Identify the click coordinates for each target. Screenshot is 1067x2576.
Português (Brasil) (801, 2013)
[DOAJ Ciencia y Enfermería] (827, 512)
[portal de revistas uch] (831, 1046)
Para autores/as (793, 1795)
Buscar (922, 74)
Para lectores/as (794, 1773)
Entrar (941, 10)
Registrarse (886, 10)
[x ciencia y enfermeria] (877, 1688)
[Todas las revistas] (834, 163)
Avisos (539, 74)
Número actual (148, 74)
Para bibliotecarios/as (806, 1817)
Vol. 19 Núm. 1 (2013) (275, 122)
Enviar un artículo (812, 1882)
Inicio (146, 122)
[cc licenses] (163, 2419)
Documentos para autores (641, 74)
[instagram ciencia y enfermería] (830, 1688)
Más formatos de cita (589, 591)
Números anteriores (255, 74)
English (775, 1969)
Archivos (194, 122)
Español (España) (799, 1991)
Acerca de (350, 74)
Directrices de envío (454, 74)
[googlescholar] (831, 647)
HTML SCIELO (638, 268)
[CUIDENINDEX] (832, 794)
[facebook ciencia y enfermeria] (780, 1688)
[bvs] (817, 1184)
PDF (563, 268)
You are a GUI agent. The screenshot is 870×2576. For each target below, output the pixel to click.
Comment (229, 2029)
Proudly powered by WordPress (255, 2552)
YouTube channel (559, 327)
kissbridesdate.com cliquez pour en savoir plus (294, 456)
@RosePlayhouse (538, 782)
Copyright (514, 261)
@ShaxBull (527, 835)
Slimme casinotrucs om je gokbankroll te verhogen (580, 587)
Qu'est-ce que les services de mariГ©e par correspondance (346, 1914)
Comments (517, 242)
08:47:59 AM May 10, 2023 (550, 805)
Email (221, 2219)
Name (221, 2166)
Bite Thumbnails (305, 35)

[Problem to work on]: Which lines in the material contain the word "autores"? Pull each of them out.

[Solution to the exercise]:
Para autores/as (793, 1795)
Documentos para autores (641, 74)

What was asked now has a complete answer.